Consoles are super hard to find in stores just like graphic cards, but if you're lucky, you'll get the thing at the normal price.
The worst that can happen is them forcing you to buy a bundle with an extra controller or a game, still shitty but you're paying the normal price for what you get.

GPU in stores? They just inflated the prices by 300 - 400 Euros just because.

Fuck them.

BattleScar · Nov 14, 2021

ethomaz said:
Probably fake? I don't know.

BTW the nVidia FLOPS needs a explanation.

Until Turing, nVidia SP could process INT + FP32 at the same unit... so no matter what you could at any time use all the SP units for FP32.

With Ampere, nVidia SP could process either INT + FP32 or FP32 + FP32... in simple terms nVidia changed the INT part of the unit to process FR32 too... so in easy terms it can do now INT or FP32 + FP32... that generate double the TFs from Turing to Ampere with the same number of the units and clock.
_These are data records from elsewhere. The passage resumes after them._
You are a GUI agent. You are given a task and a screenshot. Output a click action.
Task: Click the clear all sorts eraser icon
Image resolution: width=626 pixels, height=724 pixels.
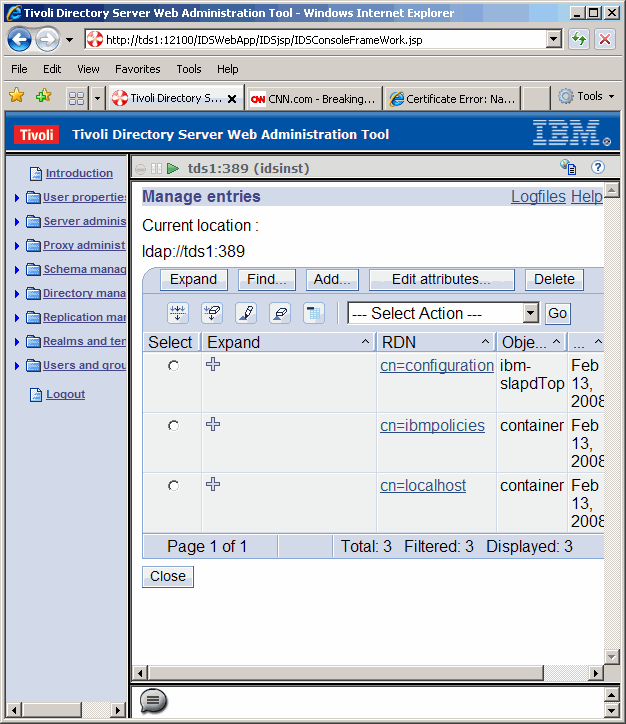pos(280,313)
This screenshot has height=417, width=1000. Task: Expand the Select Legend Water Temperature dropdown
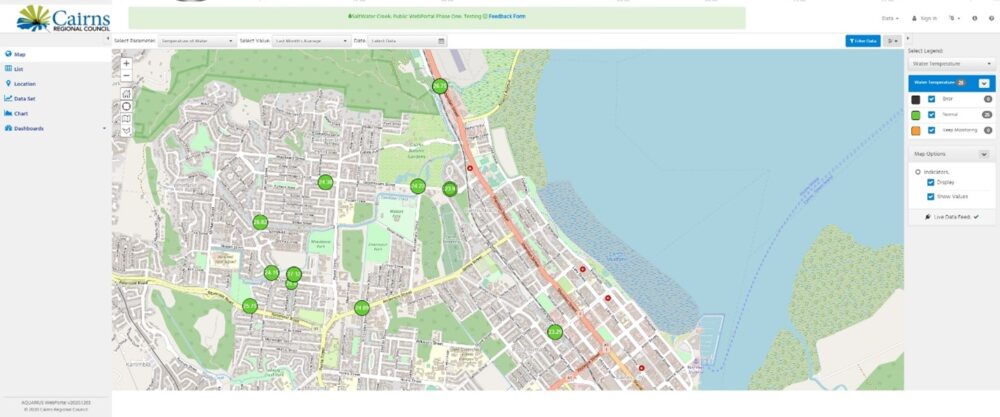click(x=950, y=63)
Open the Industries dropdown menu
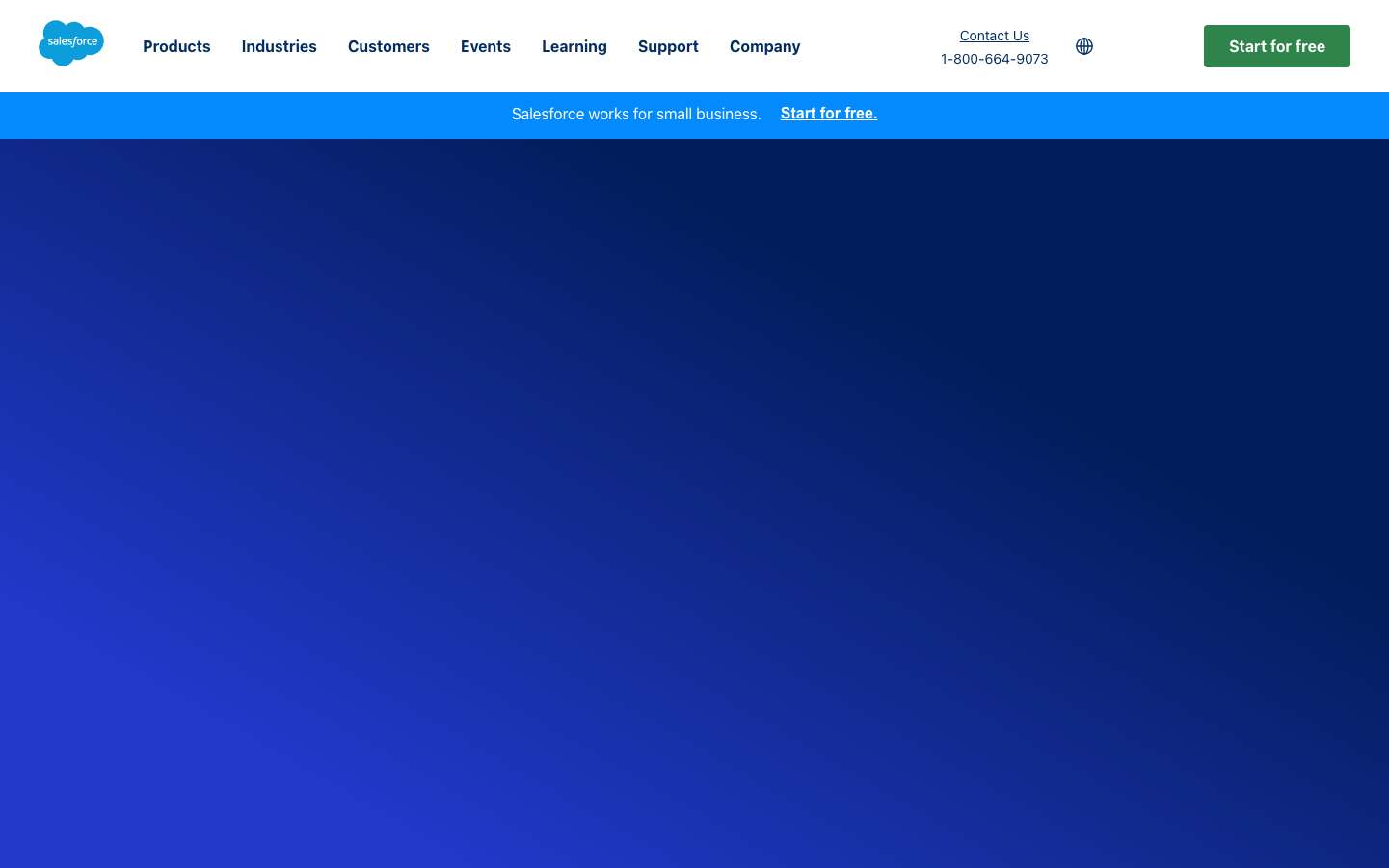The width and height of the screenshot is (1389, 868). click(x=279, y=46)
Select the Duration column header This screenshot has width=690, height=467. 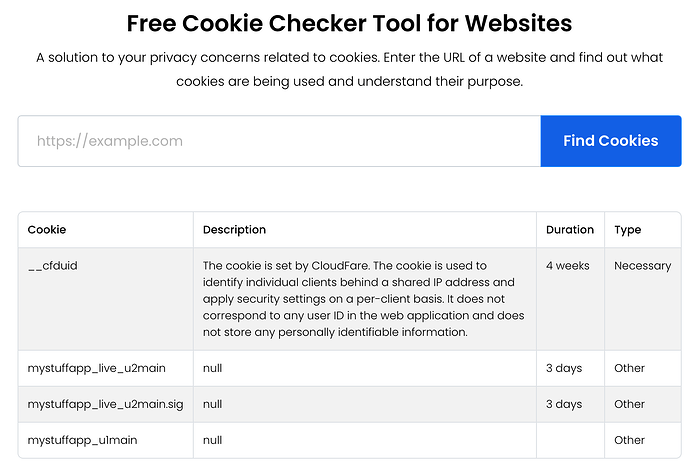click(x=570, y=230)
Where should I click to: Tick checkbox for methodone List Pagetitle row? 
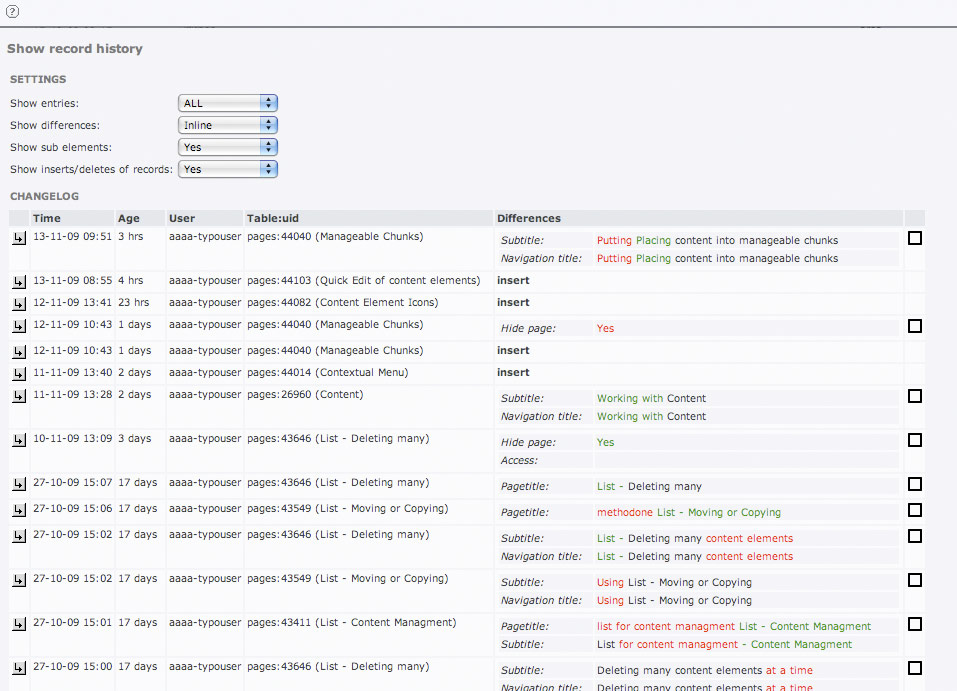point(914,511)

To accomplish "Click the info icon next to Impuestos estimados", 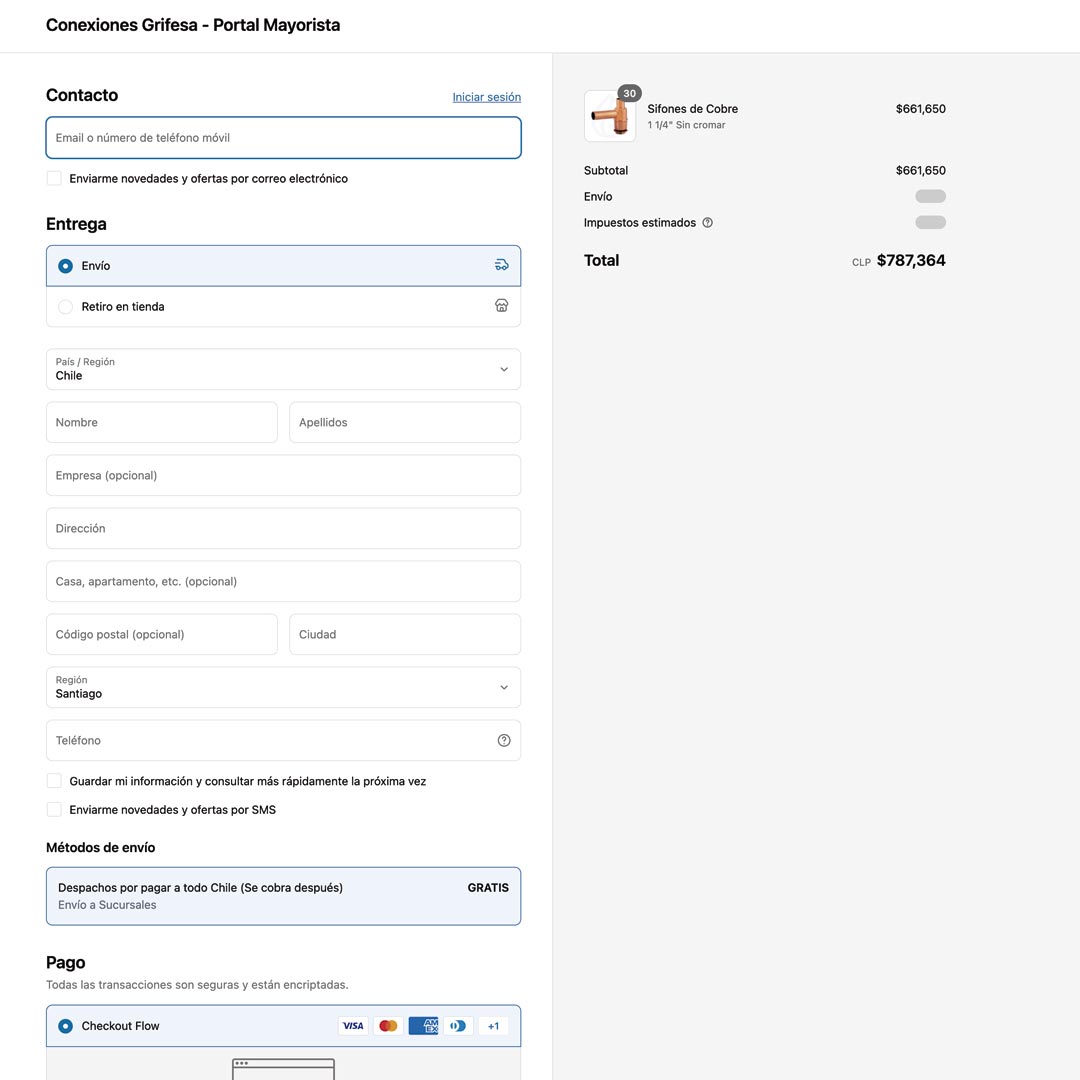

But there is a catch here... if you are using the INT or FP32 part to INT you can't use to FP32... you can do one of these.

So the TFs are a big misleading.

Let's take some examples using the Boot Clock (Avg):

RTX 3080:
FP32 free to use all the time: 15TFs
FP32 to use when not using for INT: 15TFs

RXT 2080:
FP32 free to use all the time: 10TFs

The difference is around 5TFs only but if you are not using the INT to do INT ou can do FP32 boosting the TFs difference to 20TFs... the issue is that 15TFs are used either to INT or FP32... so it is of very limited use... you still have to do INT math in games so what is not used for INT will be used for FP32 but that depend of game, engine, etc... in pratical terms it won't be anywhere near to 30TFs being used for FP32.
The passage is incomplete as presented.